IR3026 Trauma, Time and Memory in the Politics of Colonialism and Climate Emergency
Academic year
2024 to 2025 Semester 1
Curricular information may be subject to change
Further information on which modules are specific to your programme.
Key module information
SCOTCAT credits
30
SCQF level
SCQF level 9
Planned timetable
Monday 2pm - 3pm
Module coordinator
Prof K M Fierke
Module Staff
Prof K M Fierke
Module description
The acknowledgement at the 2022 COP 27 meeting of a relationship between colonialism and climate change represents a reorientation in global politics to the impact of unacknowledged historical traumas on the present and future of the planet.

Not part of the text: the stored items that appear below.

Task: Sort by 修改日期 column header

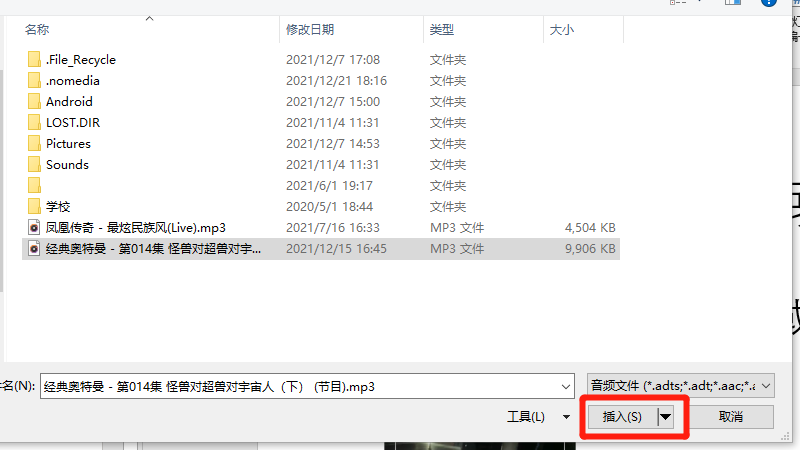Action: click(310, 30)
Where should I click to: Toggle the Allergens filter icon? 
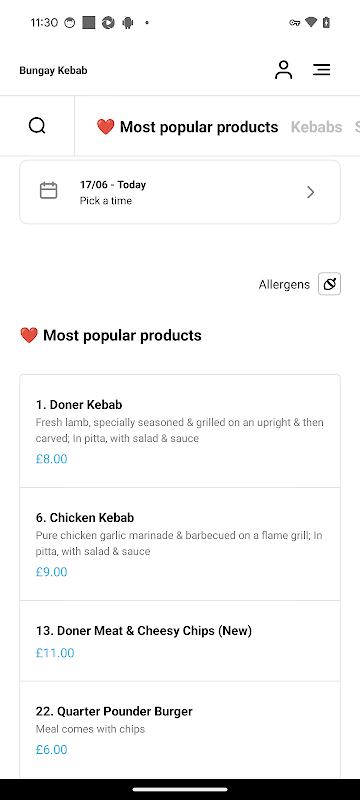pos(329,284)
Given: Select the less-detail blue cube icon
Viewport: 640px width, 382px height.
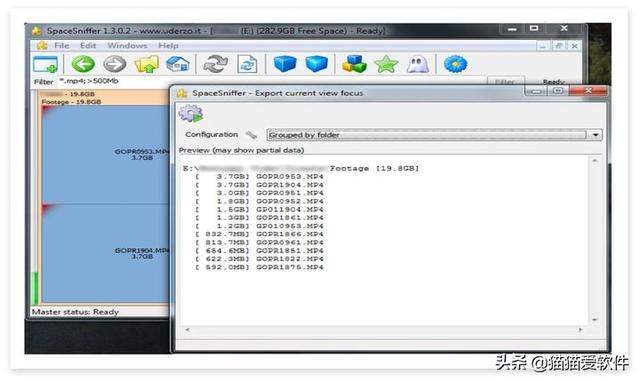Looking at the screenshot, I should click(x=284, y=64).
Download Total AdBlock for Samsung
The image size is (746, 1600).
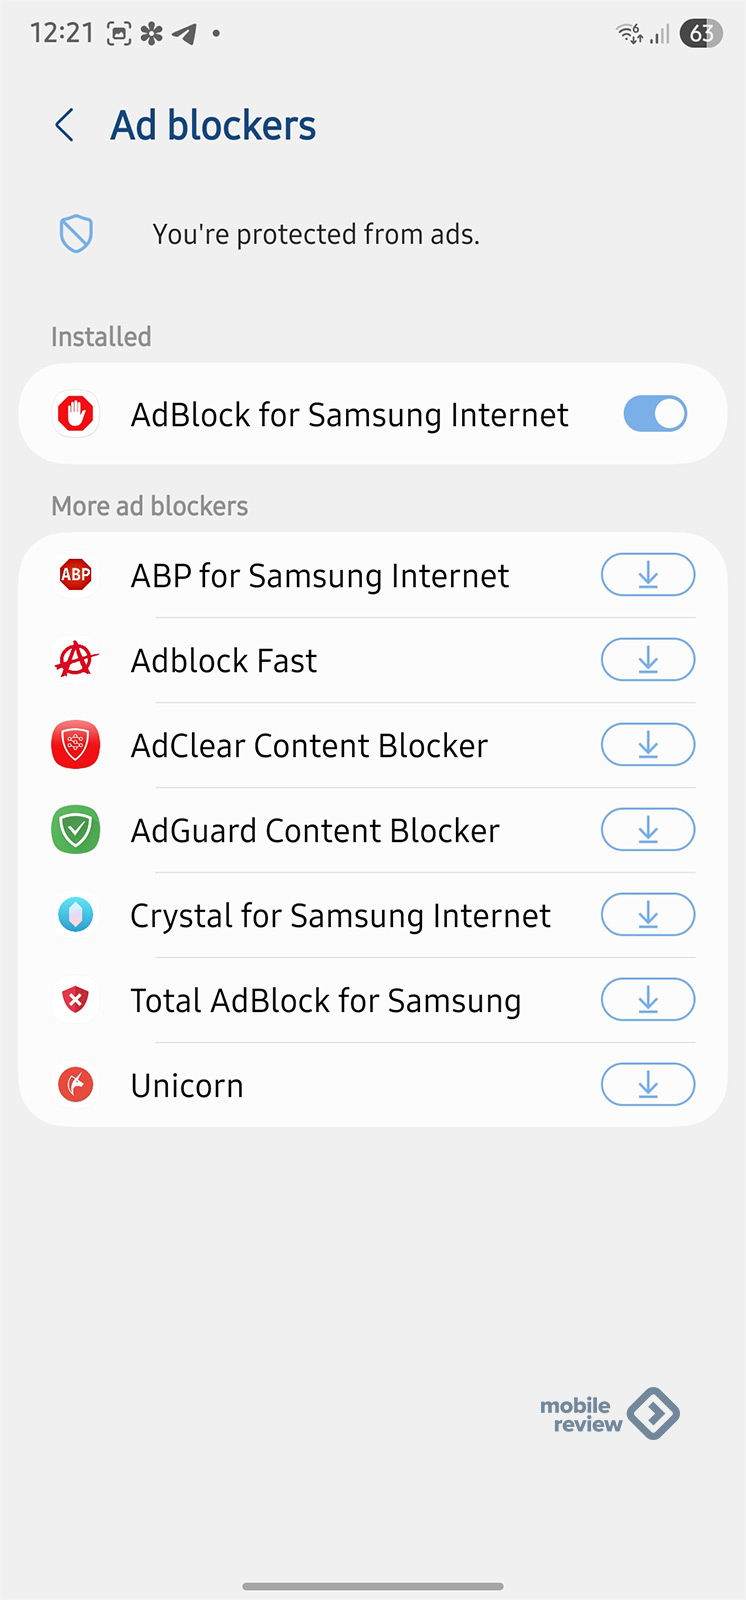click(648, 1000)
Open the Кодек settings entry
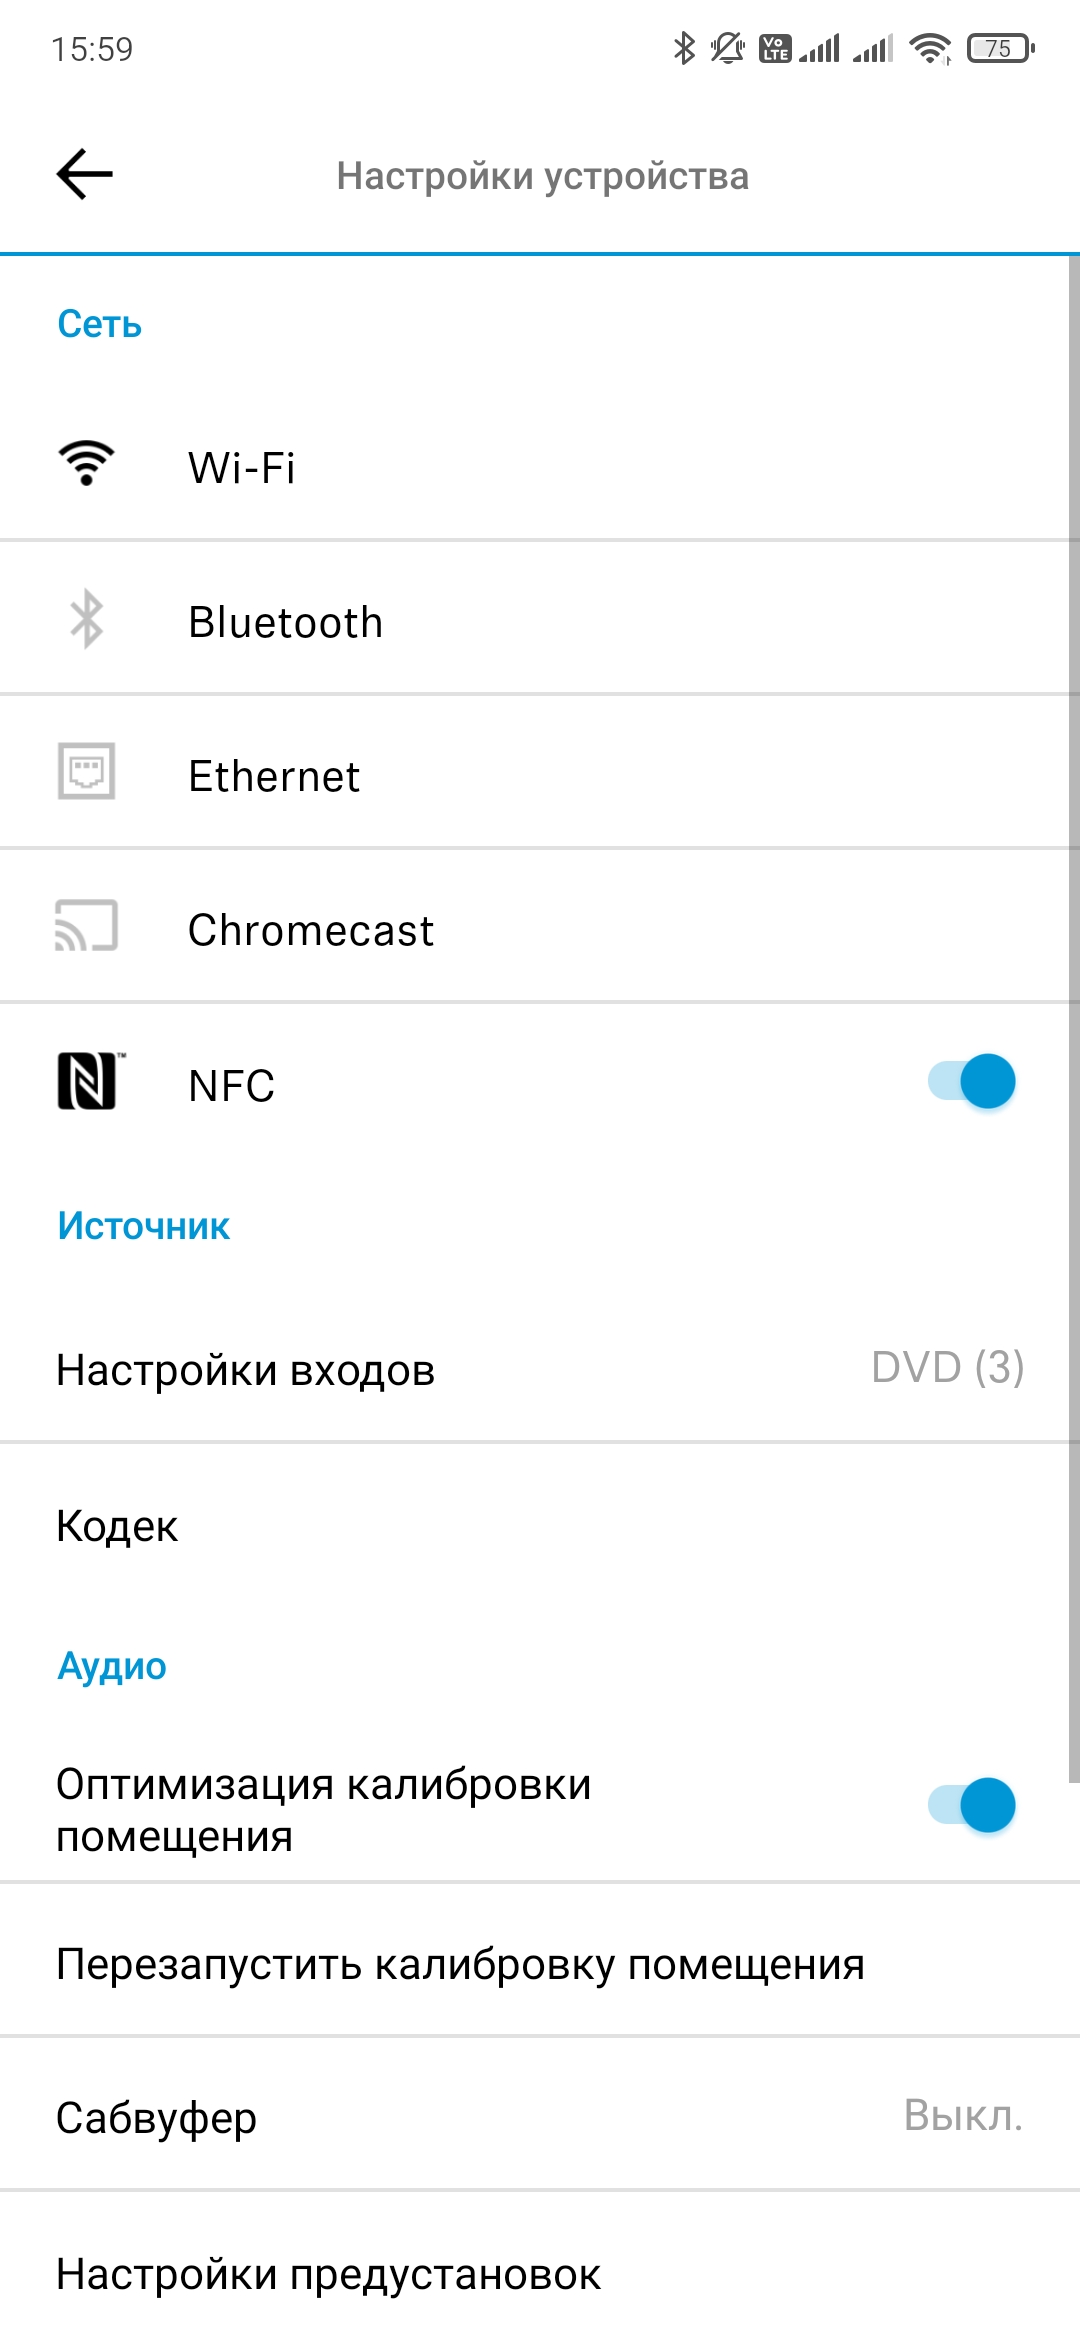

This module explores what is at stake in a shift of emphasis from conflict between states to the relationship between past practices and present and future environmental threats to the planet as a whole.It will critically examine the implications for how we conceptualize trauma, time and memory and the difference between a focus on states, protecting their boundaries, and empires as systems of entangled relations, where the suffering of some is rendered unseen; the extent to which historical trauma bleeds into the present, shaping the political uses of memory in a context of climate emergency; as well as how we might move beyond this legacy toward a more sustainable way of living together on the planet.
Relationship to other modules
Pre-requisites
BEFORE TAKING THIS MODULE YOU MUST PASS IR2006
Assessment pattern
3-hour Written Examination = 50%, Coursework = 50%
Re-assessment
3-hour Written Examination =100%
Learning and teaching methods and delivery
Weekly contact
I lecture, 1 tutorial per week
Scheduled learning hours
35
Guided independent study hours
260
Intended learning outcomes
- understand the relationship between colonialism in the past and climate emergency in the present and future
- understand the relationship between practices of past empires and states in the present;
- understand the relationship between trauma, time and memory as they relate to socio-political phenomena in the past and present;
- understand the historical relationship between dispossession, land and children within empire;
- understand what it means to say that experiences of historical trauma ‘bleed’ into the present, and, a future for children;
- understand different approaches to addressing the legacy of the past in the present.